Kasey O’Neil, BS, Janet Ng, PhD, Darren Tishler, MD, Pavlos Papasavas, MD, Beth Anderson, PhD, Hedy Kober, PhD, Haley Yarosh, PhD, Rebecca Boswell, BA, Andrea Stone, BA, Glenn Treisman, MD, Godfrey Pearlson, MD, PhD. Olin Neuropsychiatry Research Center, Hartford Hospital Surgical Weight Loss Center, Yale University, John Hopkins University.
Background:
Obesity is a leading public health concern in the US. As the rate of morbid obesity rises, bariatric surgery is becoming an increasingly important treatment modality for individuals who struggle with weight loss.

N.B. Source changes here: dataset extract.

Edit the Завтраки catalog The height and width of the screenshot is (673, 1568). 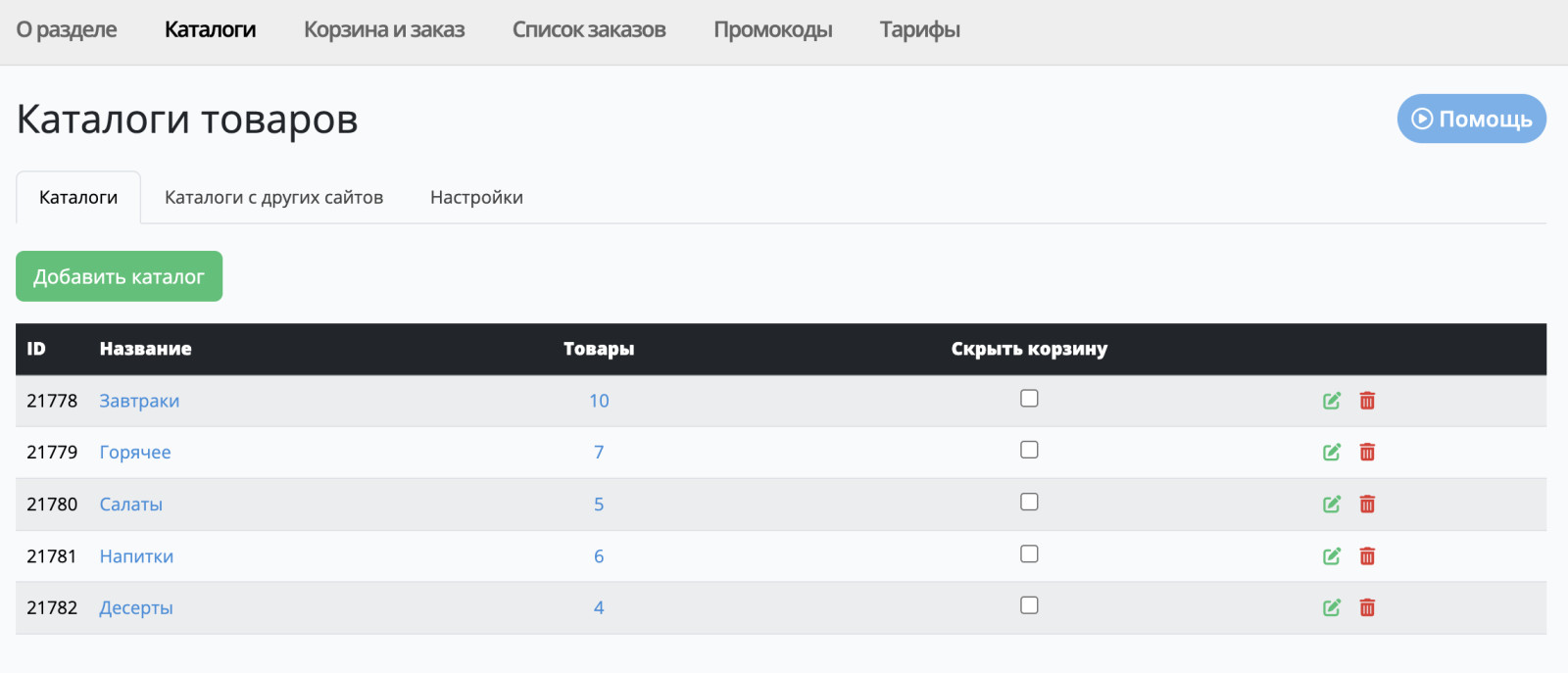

Continued follow-up, regular exercise and healthier diet are common post-surgical predictors of successful weight loss, but currently there are no pre-surgical behaviors that are putative predictors of success after bariatric surgery. This project aims to explore evidence for the hypothesis that failure to lose significant weight by 12 months post-bariatric surgery is related to features of “food addiction”. By using fMRI tasks and behavioral measures we hope to prospectively identify characteristics that will predict successful versus unsuccessful surgical outcome.
Methods/ design:
The study is collecting neuroimaging data on 100 obese adults (18-60 years) approximately 4 weeks before undergoing laparoscopic adjustable gastric banding (LAGB), RYGB and sleeve gastrectomy surgical procedures and again 12 months post-operatively. Neuroimaging tasks focus on the circuits underlying impulsivity, reward, emotional and cognitive control, previously shown to have a strong influence in other addictive behaviors. Blood work is also collected to investigate hormonal influence regulating hunger and satiety. Routine post-operative follow-up measures and self-report measures on mood, weight and eating behaviors, anxiety, stress and life events are assessed monthly.
Results:
To date participants were 29 obese (BMI =45.9, SD=8.3) and 4 community control (mean BMI=23.3, SD=1.7) adults (23 women; mean age=41.5 years, SD 11.7). Participants completed 3 hours of fMRI scanning over two sessions. Tasks ranged from 10-30 minutes assessing: impulsivity (Go/No Go, monetary incentive delay), mood regulation (affective pictures task), cognitive control (regulation of craving) and reward function (anticipatory food cues versus receipt/consumption of food). Four participants were unable to tolerate imaging sessions due to claustrophobia.
Discussion:
The study will provide critical information about the relation between neurobiological functioning, behavioral assessments, and bariatric surgery outcome. We discuss the initial challenges faced in organizing a large neuroimaging study with bariatric participants: MRI physical limitations, MRI-task considerations, and recruitment feasibility. The results of this study will provide a comprehensive examination of bariatric surgery predictors and will further our understanding of how various factors (individual, hormonal, behavioral, cognitive, emotional) interact to influence weight loss. In addition to identifying predictors of success in the total participant sample, the study aims to compare success across bariatric surgery type (LAGB, RYGB, sleeve gastrectomy).